(Screenshot grounding data)
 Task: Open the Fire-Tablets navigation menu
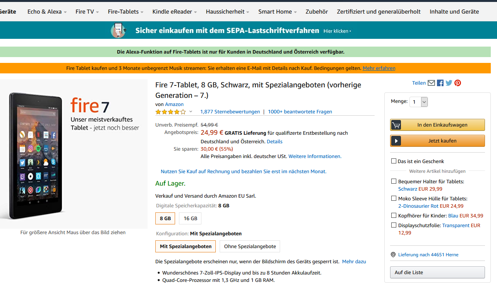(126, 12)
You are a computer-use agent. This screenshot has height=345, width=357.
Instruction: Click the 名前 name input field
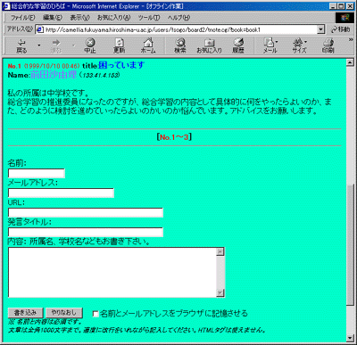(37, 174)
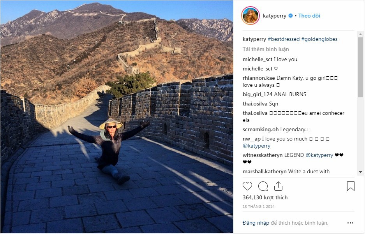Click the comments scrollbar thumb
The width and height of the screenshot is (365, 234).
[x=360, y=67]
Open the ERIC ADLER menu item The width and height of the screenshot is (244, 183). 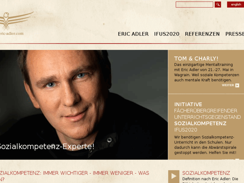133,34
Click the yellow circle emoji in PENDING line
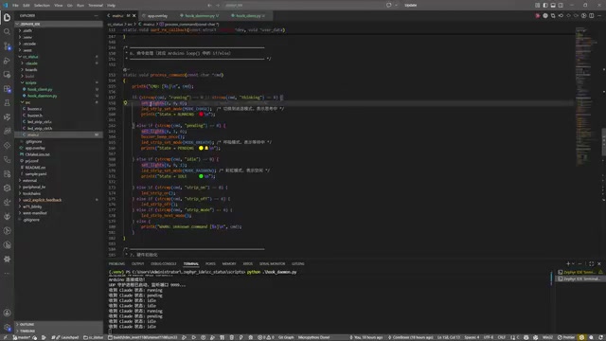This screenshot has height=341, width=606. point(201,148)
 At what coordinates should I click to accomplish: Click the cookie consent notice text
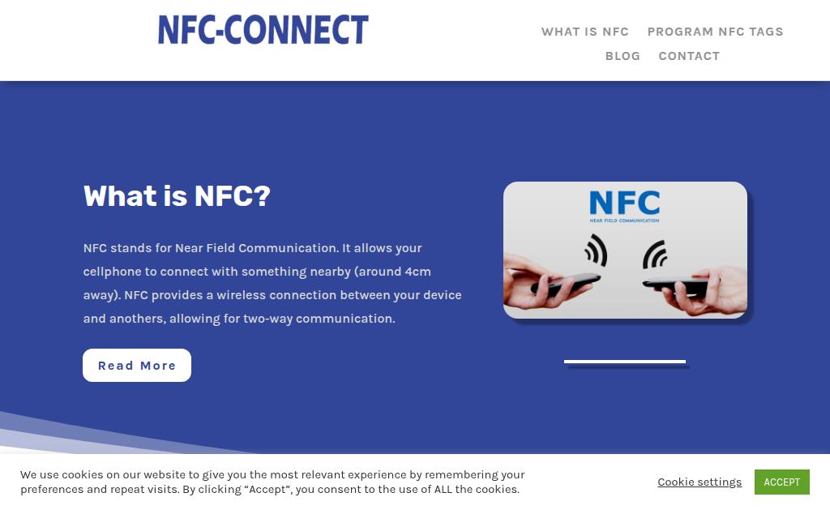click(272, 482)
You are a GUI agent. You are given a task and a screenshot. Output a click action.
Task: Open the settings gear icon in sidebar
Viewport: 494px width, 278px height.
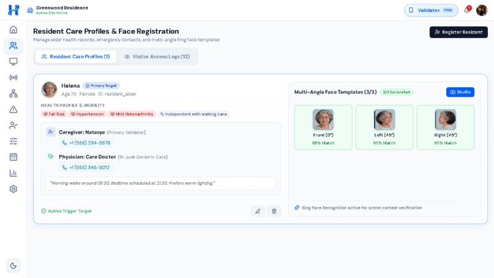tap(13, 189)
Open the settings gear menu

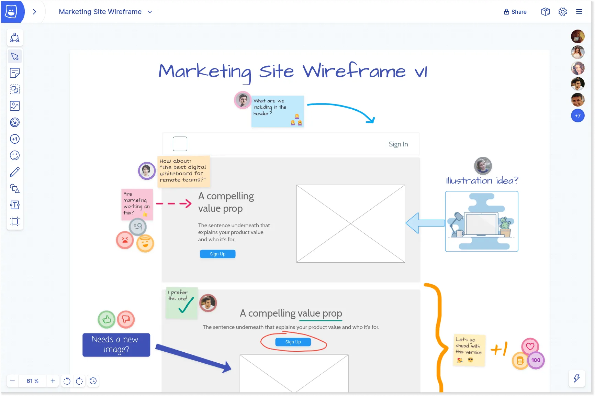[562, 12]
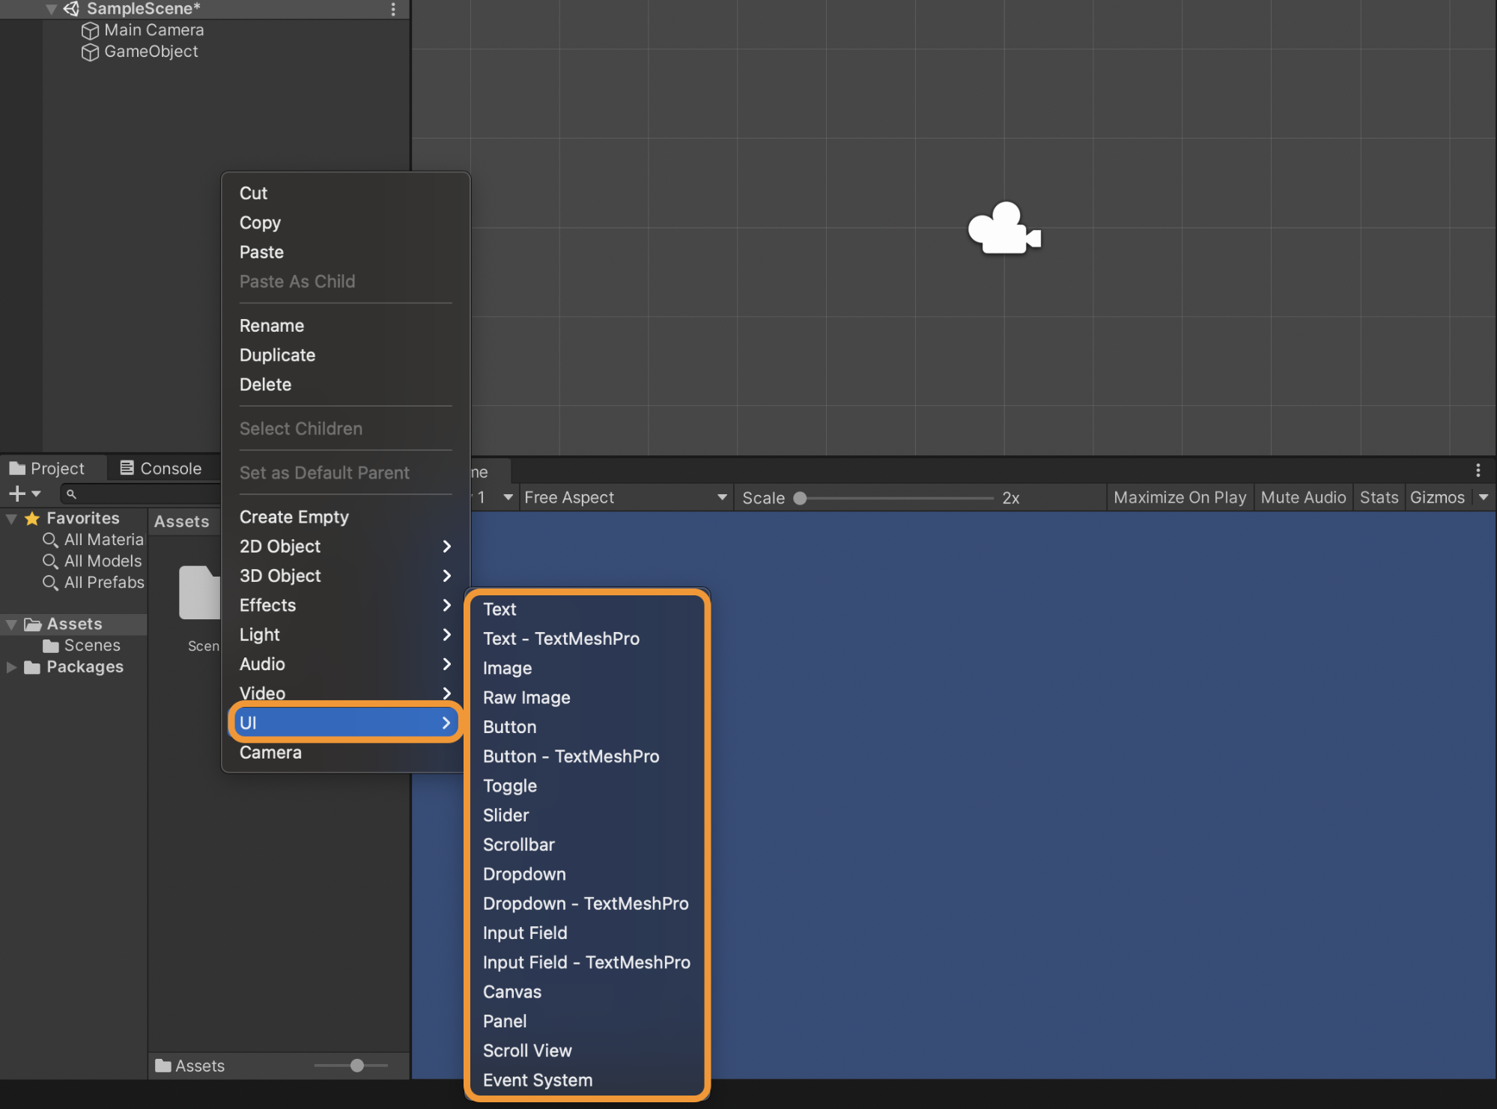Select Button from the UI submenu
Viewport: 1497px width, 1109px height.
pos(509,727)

---

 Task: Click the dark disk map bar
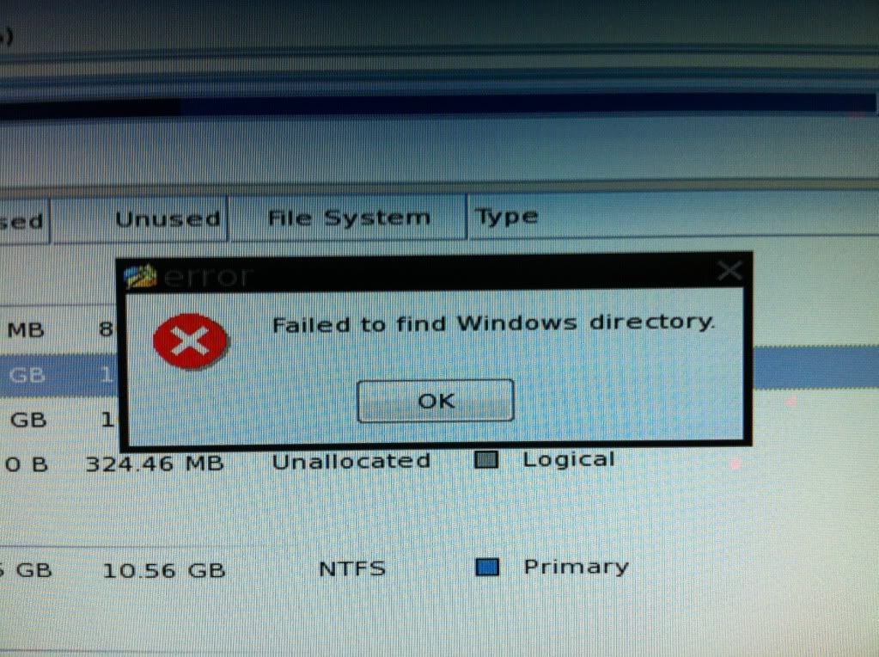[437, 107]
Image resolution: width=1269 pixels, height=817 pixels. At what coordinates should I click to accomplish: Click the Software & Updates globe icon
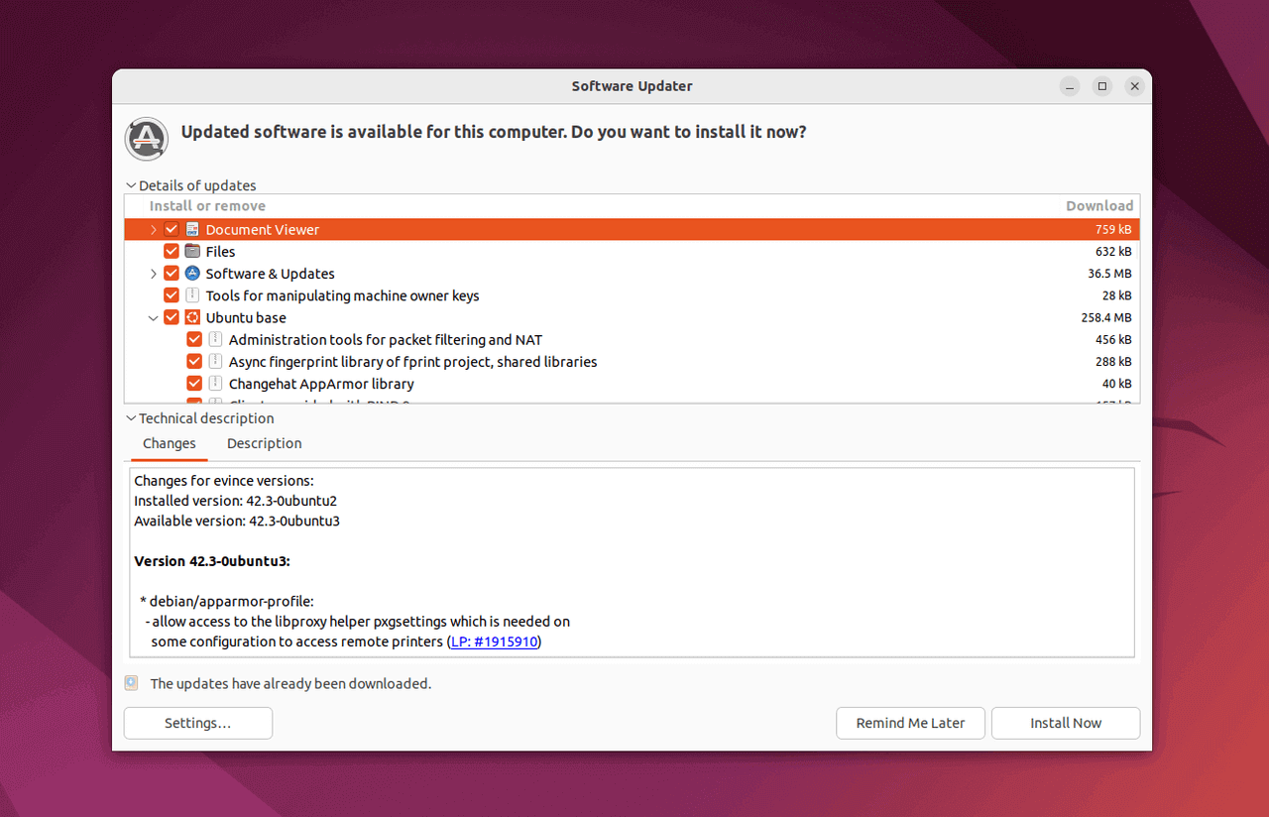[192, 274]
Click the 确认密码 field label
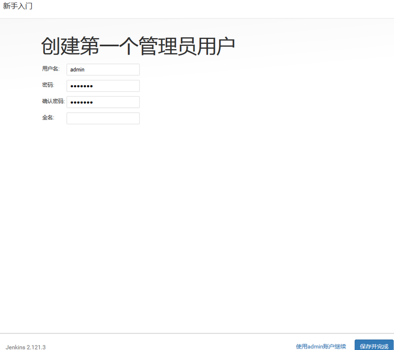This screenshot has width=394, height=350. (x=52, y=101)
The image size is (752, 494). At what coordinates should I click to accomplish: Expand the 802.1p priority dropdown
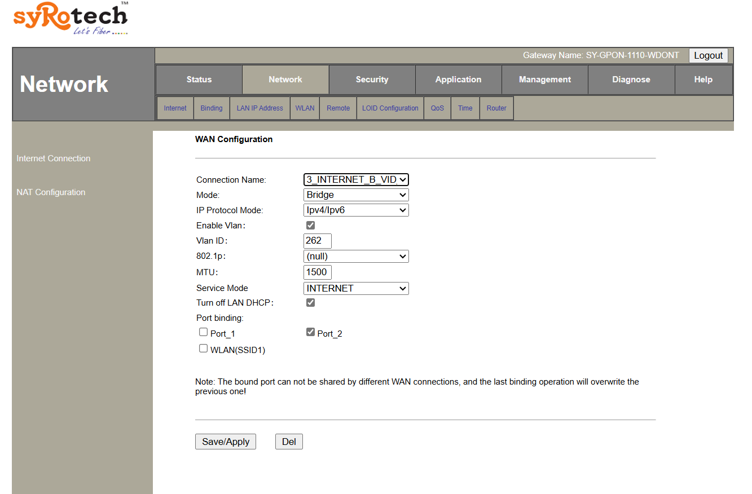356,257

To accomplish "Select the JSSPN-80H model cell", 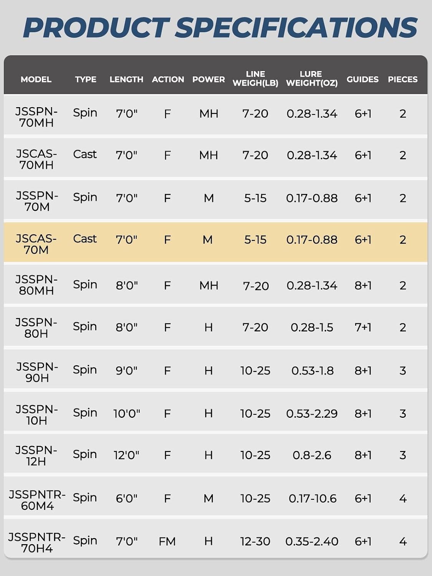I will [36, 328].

==

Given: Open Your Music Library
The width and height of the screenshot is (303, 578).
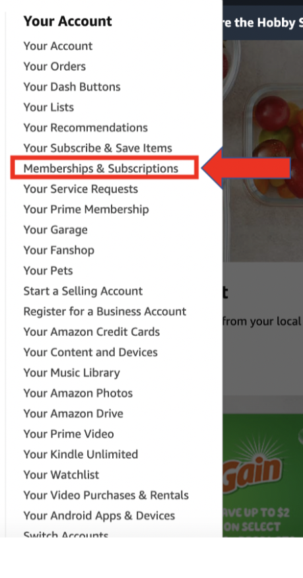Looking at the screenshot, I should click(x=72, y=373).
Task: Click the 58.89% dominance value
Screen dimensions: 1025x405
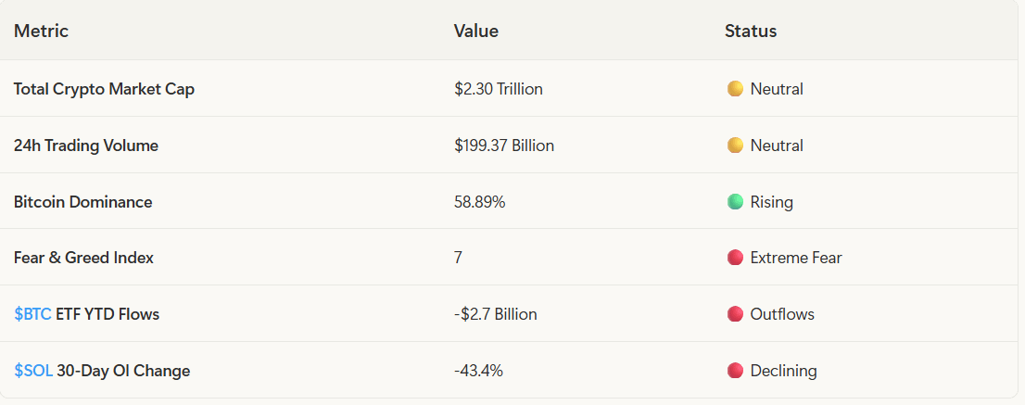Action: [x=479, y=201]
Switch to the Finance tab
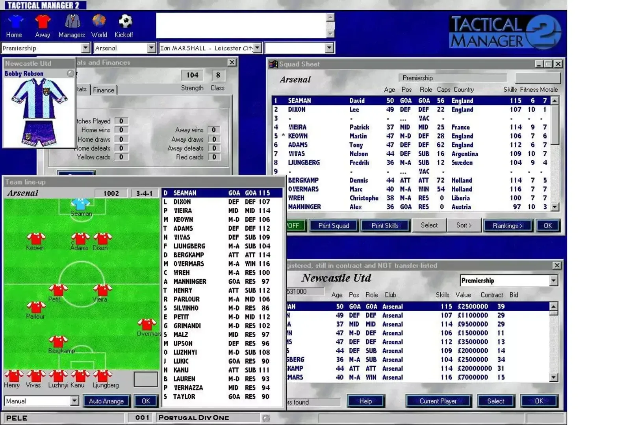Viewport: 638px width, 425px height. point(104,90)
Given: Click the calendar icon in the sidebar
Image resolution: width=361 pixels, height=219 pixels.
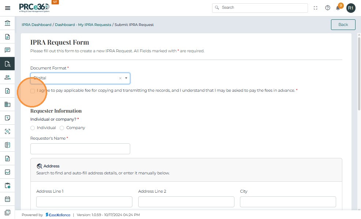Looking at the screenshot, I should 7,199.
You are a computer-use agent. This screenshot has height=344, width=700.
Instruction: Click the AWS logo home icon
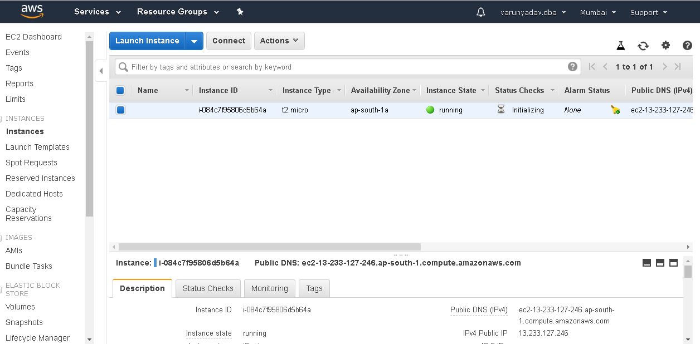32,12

Your task: Read through the entries, then copy every line where the string "sidebar" is found.

Answer box:
Task: Open the settings gear icon in sidebar
Given: Click the calendar icon in the sidebar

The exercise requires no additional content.